I Like Trees

We reach for the sky.

Leaf 8: Postmodernism and its Uses.

by sol - June 9th, 2010.
Filed under: Leaves. Tagged as: .

My little sister came to me with a complaint about post-modernism, which she was being taught about in high school.

“It hurts,” she said.

I couldn’t agree more. She talked about how the breaking down of boundaries leaves very little to work with, and how it failed to replace them with anything that she could use. Since utility is a cornerstone of humanism, my attention was immediately piqued.

I went and reread a bit, and thought about this a lot. What I ended up telling her was that post-modernism serves a purpose, avery real purpose, and should not be mistaken for anything beyond that purpose. Post-modernism is about breaking down barriers, which were artificial in the first place.
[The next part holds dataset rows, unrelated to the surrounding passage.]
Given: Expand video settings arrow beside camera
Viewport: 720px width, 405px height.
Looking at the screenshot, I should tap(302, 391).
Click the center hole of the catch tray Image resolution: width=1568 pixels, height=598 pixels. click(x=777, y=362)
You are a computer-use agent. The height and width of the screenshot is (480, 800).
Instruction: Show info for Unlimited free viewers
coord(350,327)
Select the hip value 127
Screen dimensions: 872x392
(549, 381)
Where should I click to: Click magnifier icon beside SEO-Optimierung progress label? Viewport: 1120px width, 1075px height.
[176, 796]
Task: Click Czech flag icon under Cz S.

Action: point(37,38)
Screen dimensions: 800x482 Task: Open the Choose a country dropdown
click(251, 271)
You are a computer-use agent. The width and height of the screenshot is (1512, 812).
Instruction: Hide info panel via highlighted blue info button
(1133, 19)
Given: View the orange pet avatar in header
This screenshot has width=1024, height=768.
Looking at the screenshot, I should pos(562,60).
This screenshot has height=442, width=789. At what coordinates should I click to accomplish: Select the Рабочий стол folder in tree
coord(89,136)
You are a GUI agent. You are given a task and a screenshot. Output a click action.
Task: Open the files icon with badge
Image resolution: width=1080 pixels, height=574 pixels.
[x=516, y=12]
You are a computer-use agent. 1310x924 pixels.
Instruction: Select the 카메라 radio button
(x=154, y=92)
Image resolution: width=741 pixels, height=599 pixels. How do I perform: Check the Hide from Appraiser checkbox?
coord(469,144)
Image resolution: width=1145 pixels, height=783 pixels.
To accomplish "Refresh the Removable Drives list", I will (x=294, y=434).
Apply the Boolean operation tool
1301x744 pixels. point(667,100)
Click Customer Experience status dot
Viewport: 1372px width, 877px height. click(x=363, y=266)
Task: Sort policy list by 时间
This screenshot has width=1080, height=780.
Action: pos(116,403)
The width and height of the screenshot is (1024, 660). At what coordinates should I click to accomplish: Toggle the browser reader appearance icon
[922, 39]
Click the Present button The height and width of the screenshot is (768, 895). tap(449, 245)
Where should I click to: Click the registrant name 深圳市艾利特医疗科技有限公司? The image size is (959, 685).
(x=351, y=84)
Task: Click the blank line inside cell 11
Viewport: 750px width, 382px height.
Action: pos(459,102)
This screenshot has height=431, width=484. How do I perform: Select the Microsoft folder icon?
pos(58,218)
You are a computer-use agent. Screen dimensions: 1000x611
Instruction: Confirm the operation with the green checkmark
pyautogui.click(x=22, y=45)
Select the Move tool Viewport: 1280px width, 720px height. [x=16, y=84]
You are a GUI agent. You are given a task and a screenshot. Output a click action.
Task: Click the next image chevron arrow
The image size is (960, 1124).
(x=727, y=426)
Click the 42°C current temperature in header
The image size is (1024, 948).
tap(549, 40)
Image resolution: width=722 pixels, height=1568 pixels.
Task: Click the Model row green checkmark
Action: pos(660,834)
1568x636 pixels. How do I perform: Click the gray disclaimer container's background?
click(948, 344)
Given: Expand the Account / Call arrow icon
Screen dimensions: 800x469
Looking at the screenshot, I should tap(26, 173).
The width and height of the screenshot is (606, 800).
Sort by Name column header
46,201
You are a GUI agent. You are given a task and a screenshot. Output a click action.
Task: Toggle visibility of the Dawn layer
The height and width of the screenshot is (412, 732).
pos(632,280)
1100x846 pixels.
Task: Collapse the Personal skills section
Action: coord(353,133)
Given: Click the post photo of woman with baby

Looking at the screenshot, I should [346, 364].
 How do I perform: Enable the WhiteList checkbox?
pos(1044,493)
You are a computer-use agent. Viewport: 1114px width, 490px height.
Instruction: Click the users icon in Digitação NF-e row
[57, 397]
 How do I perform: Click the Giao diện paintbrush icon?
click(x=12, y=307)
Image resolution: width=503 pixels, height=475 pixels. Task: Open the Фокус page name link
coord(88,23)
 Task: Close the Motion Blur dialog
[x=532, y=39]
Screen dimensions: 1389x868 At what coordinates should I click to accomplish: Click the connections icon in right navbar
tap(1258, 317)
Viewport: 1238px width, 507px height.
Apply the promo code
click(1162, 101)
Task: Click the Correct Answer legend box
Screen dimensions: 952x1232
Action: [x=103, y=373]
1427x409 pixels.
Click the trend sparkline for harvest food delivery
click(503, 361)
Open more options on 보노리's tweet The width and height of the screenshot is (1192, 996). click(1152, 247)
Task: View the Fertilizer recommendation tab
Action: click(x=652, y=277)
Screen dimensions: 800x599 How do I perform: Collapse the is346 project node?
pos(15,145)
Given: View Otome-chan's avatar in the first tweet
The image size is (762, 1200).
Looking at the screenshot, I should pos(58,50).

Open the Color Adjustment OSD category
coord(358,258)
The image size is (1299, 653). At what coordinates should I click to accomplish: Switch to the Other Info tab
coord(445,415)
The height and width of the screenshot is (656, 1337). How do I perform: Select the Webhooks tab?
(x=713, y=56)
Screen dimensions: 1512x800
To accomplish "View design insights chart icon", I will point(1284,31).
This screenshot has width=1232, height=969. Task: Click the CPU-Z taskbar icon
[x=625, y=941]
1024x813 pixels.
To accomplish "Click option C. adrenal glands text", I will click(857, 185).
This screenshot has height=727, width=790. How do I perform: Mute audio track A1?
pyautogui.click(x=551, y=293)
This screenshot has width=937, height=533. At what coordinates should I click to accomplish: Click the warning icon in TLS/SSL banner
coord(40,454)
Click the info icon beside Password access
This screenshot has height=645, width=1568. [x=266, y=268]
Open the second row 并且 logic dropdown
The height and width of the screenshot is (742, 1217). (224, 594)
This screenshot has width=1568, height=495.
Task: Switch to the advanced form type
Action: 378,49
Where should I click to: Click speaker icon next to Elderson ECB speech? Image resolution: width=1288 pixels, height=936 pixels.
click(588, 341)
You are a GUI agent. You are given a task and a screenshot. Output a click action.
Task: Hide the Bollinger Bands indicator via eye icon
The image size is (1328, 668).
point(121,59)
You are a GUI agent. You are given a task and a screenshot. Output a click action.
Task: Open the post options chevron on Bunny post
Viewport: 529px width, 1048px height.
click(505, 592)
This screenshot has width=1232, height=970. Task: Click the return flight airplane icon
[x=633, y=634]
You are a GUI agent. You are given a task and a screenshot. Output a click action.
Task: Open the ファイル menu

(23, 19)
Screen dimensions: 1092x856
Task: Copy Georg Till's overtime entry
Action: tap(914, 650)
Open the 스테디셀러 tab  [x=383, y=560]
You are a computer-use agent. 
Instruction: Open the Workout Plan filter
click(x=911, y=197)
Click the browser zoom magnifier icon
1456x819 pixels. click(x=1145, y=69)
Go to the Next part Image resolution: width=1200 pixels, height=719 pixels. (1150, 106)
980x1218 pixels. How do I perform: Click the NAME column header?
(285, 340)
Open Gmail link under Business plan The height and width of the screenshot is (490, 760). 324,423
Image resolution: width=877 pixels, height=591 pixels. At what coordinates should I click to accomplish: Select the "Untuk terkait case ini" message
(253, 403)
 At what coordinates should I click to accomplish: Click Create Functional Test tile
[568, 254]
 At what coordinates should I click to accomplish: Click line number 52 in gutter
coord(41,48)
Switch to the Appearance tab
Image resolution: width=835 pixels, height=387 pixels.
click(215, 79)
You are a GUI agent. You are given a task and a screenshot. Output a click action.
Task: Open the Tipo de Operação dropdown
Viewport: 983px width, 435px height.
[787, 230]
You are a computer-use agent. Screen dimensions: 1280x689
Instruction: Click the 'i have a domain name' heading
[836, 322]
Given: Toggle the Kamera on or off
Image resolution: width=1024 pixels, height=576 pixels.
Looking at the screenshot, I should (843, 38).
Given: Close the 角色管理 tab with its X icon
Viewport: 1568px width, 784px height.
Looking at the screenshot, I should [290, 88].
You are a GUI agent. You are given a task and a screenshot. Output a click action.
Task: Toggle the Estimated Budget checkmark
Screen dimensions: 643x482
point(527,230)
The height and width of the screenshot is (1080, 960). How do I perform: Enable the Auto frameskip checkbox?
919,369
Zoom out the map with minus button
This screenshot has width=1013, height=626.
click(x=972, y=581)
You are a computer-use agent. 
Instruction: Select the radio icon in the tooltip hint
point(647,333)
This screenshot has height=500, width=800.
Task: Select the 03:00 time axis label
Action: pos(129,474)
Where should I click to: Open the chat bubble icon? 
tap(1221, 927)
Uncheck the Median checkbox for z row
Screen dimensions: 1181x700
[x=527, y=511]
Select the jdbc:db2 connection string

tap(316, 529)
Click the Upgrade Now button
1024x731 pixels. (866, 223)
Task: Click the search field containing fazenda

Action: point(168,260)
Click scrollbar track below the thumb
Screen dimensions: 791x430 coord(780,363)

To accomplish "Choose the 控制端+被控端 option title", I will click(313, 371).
It’s all about breaking down, and it’s painful because we were using those bundaries.

Yes, the boundaries are imaginary. The lines we draw which separate trees from shrubs, men from women, and matter from energy- these are all fake. But we never create anything except what we use, so the question becomes, “What were we using these fake lines for?”

Buckets.

I’m not kidding. We live in a world where chopping wood and carrying water are essential parts of life. To get by in an ordinary world, we require systems of classification that let us organise and interact with the world. We’re creatures of order, and we classify. Ultimately, we’re faced with the recognition that the universe classifies only by action and not by type, so we’re awkwardly fumbling to protect our own minds when our typologies get rendered useless.

That’s not a bad thing. That’s what leads to the repeal of Jim Crow laws and the discovery of special relativity. It’s really, really important. Postmodernism at its height (for those who do not believe that we are at its height again) was a movement of broken sentences and jagged views, a movement of realising that we are the lenses and the film, and it’s up to us to include that in our reports of what we see.

http://www.colorado.edu/English/courses/ENGL2012Klages/pomo.html

But it doesn’t replace what has to happen next- the reorganisation of thought. Post-modernism does for philosophy what post-rock does for music. IT breaks down the existing rules, allowing the development of new, richer use of the medium. Post-rock’s breakout with Sigur Ros and Explosions in the sky has blossomed, turned into a rich garden of structures. We’re now faced with the abundance of fugues and fascinations, music with movements but modern sounds. Musicians, under the umbrella of sweeping melodic rock, have rediscovered what they liked about old school orchestra and kept it, throwing the rest of the limitations it described away.

The result is Caspian, and Hammock, nd Sky Flying Bye. I’ll wait while you Google them, that’s fine. Start with Caspian’s, “Ghosts of the Garden City,” and Sky Flying Bye’s “Tomorrow Morning’s Tide.”

The point is, the rules of the medium were changed just enough to let those musicians decide on rules that worked better for them. Destroying and deconstruction are only part of the puzzle. The important part, the harder part, is included in the “What now?” side of the equation- finding new ways of thinking and using the ideas, ways that work.

In psychology, we’re throwing away the parts of Freud’s ideas that were nonsense, and keeping the idea of things like the unconscious. Yes, we’re finding out that large parts of that unconscious are biological, and some are predetermined genetic trends (like developing language. Humans are great at language!) We’re keeping the parts that turned out to be true. Throwing ideas away was great, but only because we were ready with other truths that work.

In daily life, we have water to carry, so we need buckets. We have to have ideas. We will always need the compass correction movements, telling us that our ideas are artificial. We need those reminders. Now that we are reminded, what do we do about it?

We choose better buckets, and go back to carrying water. It’s what we do. The buckets are useful, but they aren’t the water, and ultimately, we classify by use for lack of any better method. The emperor may not be wearing clothing, and post-modernism is the child pointing this out on a regular basis. Whether we cancel the parade based on this information is up to us, but we must do something, and that’s where the pain of re-examination resolves into ordinary life again.